4. For by now I do not treat you as if I thought you were twenty-two[1] years old. At an age when I had scarcely touched any of the ancient authors you, by the grace of the gods and your own merit, have made such progress in eloquence as would bring fame to greybeards, and that, too—a far from easy task—in every branch of the art. For your letters, which you write so regularly, are enough to shew me what you can further do in that more familiar and Ciceronian vein.

5. Instead of Polemo the rhetorician, whom you lately presented to me in your letter as a Ciceronian, I have given back to you in my speech, which I delivered in the Senate, a philosopher,[2] if I am not mistaken, of the hoariest antiquity. Come, what say you, Marcus, how does my version of the story of Polemo strike you? Of course, Horatius Flaccus, a famous poet, and one with whom I have a connexion through Maecenas and my "gardens of Maecenas,"[3] supplied me with plenty of smart things on that subject. For this Horatius, in his second book of Satires,[† 1] brings in the story of Polemo, if I remember rightly, in the following lines:—

Would you the marks of mental ill forswear,
The scarf, spats, lappet, that the rake declare?
Be changed, like Polemo, who, in drunken rage,
Scoffed at the teaching of the sober sage;
But cut to the heart by what he heard, 'tis said,
Plucked off by stealth the garlands from his head.

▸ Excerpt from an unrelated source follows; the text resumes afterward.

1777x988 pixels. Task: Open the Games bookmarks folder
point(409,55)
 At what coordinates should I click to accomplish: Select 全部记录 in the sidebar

  1. Marcus was born April 26, 121 A.D.
  2. Polemo, a tipsy gallant, bursting into the lecture room of Xenocrates, was converted by what he heard to better ways, and succeeded him as head of the Academy.
  3. Augustus gave the site of the cemetery on the Esquiline to Maecenas, who covered it with 25 feet of earth and there laid out his "gardens," of which Fronto was now the owner. See Lanciani, Ancient Rome, p. 67 (1889).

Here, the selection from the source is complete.